DA leader Helen Zille says she’s written to President Jacob Zuma in his capacity as leader of the ANC asking him to publicly condemn what she called the ANC Youth League’s “violent attempts to make the City of Cape Town ungovernable”.
Zille said the letter – also signed by Cape Town mayor Patricia de Lille – asked that Zuma “begin to show leadership in defending the rights of peaceful, law-abiding citizens”.
The DA’s laid criminal charges against the ANCYL for threatening to make the city and province ungovernable.
Zille believes there is a co-ordinated campaign behind violent protests in the Mother City over the past two weeks and that have resulted in four deaths, including a toddler.
She said on Wednesday that the value of property destroyed was R6 million, while a report-back meeting had been disrupted.
“We have been warning the president for over two years that the ANCYL in the Western Cape has spun dangerously out of control, and that he should act to defend the constitutional order and uphold the outcome of a democratic election in the Western Cape,” Zille said.
She said she had twice written to Zuma before after threats by the league to make the city ungovernable, but had received no response, she said. She had also written to State Security Minister Siyabonga Cwele, but his department had declined to investigate.
“The State Security Agency said it was outside of their mandate to investigate criminal elements who were actively planning to incite violence aimed at overthrowing an elected government,” Zille said.

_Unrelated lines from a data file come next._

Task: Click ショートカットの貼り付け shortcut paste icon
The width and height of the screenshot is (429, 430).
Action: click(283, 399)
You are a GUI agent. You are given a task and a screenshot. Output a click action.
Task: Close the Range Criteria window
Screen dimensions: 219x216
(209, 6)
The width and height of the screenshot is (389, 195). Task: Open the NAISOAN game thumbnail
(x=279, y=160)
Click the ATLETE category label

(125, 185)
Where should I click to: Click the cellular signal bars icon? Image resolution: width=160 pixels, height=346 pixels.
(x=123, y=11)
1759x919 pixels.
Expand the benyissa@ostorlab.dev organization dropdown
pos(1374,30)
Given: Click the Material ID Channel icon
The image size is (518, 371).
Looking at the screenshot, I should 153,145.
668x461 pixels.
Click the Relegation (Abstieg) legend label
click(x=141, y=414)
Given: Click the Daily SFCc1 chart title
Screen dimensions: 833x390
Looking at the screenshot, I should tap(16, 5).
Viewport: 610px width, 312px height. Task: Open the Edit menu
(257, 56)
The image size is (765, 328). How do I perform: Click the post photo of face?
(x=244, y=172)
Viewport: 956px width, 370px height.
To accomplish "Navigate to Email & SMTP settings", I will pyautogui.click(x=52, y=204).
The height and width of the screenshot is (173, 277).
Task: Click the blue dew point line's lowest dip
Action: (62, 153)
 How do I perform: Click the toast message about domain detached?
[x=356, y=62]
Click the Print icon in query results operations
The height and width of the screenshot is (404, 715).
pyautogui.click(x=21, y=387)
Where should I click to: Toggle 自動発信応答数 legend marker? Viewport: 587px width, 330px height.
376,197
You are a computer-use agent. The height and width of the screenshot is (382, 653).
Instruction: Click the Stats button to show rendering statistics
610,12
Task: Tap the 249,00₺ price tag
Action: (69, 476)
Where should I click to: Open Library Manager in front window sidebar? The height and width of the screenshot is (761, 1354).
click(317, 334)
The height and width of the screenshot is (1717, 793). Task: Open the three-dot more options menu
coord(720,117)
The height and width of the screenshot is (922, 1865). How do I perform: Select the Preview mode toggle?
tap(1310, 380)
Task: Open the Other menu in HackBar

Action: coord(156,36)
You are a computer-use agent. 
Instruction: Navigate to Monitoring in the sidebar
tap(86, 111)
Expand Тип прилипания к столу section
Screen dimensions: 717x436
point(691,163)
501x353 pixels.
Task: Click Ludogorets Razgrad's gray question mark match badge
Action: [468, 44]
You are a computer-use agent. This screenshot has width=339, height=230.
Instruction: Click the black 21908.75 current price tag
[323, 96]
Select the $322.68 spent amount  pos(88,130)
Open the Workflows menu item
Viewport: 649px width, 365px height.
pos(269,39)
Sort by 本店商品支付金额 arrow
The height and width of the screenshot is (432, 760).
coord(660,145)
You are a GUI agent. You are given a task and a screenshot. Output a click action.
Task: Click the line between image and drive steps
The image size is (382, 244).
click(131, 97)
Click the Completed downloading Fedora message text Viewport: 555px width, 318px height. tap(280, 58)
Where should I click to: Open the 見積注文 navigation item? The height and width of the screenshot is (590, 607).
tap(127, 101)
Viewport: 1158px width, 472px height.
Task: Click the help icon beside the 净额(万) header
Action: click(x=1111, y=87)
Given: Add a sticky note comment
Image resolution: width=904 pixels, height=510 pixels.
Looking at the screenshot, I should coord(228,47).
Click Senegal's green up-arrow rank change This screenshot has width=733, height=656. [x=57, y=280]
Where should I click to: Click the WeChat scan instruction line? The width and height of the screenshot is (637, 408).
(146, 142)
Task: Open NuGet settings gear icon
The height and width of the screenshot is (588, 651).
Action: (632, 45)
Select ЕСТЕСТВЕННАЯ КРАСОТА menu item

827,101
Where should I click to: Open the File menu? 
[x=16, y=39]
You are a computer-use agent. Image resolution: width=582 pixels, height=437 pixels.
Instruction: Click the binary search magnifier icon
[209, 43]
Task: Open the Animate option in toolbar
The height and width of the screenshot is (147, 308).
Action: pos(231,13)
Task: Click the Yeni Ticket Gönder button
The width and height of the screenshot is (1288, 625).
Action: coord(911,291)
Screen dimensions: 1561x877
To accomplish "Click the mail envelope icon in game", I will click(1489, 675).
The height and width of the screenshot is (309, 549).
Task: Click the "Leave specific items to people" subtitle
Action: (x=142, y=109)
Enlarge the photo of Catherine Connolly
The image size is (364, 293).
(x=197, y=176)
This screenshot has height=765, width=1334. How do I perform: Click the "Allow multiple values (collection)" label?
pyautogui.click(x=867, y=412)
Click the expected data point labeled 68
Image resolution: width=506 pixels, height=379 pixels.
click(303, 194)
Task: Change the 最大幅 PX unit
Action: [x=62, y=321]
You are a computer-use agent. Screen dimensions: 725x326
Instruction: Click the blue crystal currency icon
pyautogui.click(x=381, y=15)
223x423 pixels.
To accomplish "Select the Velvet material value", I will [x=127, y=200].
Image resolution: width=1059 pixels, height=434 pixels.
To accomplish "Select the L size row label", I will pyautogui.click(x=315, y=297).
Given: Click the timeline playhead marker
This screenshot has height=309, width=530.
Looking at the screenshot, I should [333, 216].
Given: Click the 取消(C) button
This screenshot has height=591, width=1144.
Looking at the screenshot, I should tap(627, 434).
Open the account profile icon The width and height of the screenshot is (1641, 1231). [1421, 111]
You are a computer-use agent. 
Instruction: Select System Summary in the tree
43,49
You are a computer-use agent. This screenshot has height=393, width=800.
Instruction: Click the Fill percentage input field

She quoted ANCYL leaders in the Western Cape repeating their threats and said a reportback meeting De Lille held in Khayelitsha was “violently broken up” by a group of youths, “some of whom were clearly wearing ANCYL berets”.
CCTV footage of riots along the N2 showed protests were centrally co-ordinated and controlled, with people using loud hailers.
“We have given all the evidence, video tapes and written threats to the police and it is now up to them to investigate, identify the individuals responsible, lay the appropriate charges, and ensure cases succeed in court. It is not up to the provincial government to do this,” Zille said.